- _Material provided_
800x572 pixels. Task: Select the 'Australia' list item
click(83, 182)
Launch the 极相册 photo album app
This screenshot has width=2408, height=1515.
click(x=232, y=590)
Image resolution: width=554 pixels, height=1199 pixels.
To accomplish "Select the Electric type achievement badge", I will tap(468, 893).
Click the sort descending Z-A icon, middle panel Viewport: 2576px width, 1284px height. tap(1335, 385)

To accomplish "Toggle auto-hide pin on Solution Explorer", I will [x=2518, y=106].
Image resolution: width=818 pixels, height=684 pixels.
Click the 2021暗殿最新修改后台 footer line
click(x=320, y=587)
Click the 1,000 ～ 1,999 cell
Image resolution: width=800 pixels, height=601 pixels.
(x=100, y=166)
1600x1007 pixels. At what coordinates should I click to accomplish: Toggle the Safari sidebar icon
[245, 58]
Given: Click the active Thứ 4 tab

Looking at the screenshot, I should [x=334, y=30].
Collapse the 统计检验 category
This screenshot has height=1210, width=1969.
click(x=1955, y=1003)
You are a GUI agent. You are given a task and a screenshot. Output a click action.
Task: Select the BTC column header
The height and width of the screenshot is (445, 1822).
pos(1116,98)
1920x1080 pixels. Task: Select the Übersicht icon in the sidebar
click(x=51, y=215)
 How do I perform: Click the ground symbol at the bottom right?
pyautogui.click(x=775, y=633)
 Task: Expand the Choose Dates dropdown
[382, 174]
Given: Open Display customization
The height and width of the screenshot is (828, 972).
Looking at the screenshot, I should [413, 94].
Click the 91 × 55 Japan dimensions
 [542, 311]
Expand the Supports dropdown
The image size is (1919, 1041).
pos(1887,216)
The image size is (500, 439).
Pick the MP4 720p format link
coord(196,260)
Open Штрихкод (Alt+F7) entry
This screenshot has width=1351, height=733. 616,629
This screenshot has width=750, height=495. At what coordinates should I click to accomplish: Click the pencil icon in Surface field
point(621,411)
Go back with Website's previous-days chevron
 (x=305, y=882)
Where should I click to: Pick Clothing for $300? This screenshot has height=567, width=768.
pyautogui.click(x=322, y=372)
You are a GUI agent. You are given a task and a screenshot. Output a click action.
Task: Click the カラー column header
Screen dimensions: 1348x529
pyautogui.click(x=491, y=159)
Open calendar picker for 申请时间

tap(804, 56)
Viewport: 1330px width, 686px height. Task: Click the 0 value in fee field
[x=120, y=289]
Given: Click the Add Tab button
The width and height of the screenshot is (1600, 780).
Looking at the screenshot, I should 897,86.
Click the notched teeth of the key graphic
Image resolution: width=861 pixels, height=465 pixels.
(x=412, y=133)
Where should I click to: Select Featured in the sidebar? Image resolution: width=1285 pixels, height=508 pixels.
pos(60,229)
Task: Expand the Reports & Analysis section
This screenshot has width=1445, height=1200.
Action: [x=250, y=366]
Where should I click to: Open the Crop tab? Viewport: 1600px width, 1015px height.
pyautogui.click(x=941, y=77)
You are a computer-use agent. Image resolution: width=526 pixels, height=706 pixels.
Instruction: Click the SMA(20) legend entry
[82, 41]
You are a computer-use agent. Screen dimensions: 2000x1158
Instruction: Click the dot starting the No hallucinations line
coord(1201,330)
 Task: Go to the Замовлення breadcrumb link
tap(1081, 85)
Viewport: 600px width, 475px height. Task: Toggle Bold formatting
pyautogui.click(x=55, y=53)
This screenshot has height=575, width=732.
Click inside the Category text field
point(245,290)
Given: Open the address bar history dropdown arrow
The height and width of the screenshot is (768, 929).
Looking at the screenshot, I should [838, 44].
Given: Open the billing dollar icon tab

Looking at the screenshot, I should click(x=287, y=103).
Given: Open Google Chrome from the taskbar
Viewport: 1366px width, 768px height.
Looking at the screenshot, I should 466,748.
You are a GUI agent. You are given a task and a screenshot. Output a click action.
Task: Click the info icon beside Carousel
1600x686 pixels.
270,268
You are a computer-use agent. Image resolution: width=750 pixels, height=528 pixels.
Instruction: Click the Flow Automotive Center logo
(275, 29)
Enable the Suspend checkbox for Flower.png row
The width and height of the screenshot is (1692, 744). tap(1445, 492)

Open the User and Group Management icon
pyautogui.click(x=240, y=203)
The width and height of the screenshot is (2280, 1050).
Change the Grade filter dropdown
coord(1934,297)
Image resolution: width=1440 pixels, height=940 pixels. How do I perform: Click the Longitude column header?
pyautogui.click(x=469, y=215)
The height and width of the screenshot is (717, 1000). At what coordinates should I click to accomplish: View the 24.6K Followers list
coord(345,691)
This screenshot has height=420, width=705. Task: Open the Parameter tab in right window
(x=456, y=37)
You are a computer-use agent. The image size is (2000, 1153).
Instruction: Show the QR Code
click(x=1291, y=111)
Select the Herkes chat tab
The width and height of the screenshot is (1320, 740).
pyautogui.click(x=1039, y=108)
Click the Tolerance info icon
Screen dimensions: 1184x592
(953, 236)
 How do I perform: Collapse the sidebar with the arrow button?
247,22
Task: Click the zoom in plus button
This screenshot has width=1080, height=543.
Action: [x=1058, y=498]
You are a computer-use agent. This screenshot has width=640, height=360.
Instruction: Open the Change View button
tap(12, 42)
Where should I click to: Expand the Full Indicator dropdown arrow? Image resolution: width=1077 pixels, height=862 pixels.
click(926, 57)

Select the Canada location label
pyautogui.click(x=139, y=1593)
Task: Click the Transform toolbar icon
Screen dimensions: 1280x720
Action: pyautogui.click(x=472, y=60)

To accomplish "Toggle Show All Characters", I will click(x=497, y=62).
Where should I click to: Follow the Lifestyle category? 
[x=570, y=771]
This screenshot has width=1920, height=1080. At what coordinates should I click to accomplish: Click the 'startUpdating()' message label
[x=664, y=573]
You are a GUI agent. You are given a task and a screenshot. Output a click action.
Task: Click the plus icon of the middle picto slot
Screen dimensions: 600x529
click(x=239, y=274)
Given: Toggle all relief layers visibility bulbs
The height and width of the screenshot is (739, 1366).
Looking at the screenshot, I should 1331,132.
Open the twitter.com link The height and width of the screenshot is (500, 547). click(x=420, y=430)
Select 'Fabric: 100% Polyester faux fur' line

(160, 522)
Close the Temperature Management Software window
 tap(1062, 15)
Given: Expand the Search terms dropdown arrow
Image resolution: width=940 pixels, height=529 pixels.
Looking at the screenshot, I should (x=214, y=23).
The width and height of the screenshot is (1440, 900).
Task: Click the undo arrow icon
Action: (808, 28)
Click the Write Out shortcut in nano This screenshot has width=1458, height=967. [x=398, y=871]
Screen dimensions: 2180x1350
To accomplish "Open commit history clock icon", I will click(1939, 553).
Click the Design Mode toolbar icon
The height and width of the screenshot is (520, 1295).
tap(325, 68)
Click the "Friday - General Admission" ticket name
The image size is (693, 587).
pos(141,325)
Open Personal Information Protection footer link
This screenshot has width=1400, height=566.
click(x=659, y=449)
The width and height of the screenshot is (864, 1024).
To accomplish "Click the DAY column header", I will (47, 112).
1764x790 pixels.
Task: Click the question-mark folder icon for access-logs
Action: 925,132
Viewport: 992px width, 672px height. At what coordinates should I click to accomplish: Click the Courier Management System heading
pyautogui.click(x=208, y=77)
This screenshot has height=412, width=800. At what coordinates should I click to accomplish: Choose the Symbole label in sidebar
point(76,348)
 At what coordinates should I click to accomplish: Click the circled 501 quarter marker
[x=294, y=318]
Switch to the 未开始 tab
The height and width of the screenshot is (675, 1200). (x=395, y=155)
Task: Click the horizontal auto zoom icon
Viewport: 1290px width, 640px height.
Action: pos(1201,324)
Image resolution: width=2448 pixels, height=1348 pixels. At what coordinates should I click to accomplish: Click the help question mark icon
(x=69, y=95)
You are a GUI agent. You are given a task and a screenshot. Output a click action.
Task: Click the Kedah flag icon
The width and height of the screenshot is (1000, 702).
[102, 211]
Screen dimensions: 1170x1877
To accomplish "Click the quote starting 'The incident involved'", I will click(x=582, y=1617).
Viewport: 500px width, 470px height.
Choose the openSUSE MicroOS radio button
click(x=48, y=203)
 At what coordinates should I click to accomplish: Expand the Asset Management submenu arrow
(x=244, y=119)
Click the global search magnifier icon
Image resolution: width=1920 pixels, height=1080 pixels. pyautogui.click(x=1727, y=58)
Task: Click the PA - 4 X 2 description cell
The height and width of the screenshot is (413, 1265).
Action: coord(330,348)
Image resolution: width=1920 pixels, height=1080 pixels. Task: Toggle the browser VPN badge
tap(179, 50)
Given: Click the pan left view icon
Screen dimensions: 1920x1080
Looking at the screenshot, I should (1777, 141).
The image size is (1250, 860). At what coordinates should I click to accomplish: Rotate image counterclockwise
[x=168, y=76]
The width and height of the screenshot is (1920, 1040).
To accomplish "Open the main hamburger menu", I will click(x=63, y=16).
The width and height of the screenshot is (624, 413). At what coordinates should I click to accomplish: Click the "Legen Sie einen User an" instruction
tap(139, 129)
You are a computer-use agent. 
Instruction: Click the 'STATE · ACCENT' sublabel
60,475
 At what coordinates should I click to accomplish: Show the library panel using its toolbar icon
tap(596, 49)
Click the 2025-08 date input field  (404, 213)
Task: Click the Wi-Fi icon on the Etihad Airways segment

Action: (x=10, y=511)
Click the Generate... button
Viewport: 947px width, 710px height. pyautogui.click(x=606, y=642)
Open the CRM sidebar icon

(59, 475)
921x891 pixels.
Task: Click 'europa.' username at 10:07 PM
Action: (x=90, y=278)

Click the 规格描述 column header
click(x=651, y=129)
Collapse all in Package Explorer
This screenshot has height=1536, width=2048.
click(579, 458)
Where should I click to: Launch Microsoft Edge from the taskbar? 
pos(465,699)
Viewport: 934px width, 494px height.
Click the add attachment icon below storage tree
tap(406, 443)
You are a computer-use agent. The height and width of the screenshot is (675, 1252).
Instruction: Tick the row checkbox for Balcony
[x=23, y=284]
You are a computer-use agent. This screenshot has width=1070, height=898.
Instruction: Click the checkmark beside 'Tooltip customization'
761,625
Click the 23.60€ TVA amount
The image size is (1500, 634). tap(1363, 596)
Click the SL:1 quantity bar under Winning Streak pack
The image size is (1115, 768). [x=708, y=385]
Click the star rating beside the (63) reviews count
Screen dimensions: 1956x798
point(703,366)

- _Set task_
Recast everything above, from the first line down to and including the line that contains "will tap(468, 893).", as a Markdown table with an Index column holding the row number and a Content column holding the line, leaving out any blank lines.

- _Exercise result_
| Index | Content |
|---|---|
| 1 | 800x572 pixels. Task: Select the 'Australia' list item |
| 2 | click(83, 182) |
| 3 | Launch the 极相册 photo album app |
| 4 | This screenshot has width=2408, height=1515. |
| 5 | click(x=232, y=590) |
| 6 | Image resolution: width=554 pixels, height=1199 pixels. |
| 7 | To accomplish "Select the Electric type achievement badge", I will tap(468, 893). |